[Material for this exercise — start]

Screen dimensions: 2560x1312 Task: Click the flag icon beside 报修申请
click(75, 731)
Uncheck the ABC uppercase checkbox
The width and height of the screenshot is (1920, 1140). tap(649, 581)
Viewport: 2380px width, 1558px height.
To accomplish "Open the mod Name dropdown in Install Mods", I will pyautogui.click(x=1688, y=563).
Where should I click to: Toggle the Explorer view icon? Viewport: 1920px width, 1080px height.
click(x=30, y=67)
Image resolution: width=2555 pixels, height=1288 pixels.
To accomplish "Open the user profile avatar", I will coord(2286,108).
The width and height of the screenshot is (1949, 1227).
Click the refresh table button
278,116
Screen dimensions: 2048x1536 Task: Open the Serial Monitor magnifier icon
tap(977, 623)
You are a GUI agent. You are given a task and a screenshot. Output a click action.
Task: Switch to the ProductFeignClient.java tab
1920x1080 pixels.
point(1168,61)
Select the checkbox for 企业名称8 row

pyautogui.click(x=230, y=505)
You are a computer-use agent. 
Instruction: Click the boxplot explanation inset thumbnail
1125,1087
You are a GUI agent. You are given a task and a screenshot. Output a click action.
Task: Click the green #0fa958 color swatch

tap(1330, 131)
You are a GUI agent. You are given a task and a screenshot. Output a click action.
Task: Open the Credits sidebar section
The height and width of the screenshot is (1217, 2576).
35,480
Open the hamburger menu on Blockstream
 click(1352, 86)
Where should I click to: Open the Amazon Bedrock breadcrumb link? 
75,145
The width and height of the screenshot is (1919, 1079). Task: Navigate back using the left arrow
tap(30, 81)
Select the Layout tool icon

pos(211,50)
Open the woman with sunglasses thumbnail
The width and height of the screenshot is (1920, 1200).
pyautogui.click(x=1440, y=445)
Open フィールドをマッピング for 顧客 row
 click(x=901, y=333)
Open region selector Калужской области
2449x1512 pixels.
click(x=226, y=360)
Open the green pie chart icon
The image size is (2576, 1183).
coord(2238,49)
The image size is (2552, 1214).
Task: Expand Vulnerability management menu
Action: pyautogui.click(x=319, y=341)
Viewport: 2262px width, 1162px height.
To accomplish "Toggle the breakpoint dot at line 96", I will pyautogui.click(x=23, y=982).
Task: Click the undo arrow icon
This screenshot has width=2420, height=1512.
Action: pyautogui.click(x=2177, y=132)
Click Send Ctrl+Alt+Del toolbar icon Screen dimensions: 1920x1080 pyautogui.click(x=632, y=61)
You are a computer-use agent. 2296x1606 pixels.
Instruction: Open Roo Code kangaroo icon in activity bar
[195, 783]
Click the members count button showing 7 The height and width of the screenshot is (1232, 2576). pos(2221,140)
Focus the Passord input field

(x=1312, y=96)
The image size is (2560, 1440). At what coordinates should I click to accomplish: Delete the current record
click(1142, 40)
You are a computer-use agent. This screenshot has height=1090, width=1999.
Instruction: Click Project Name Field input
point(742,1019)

[Material for this exercise — finish]

## What the task asks:
Please report how many lines of the material above contain the string "computer", with no other words.

## Written answer:
3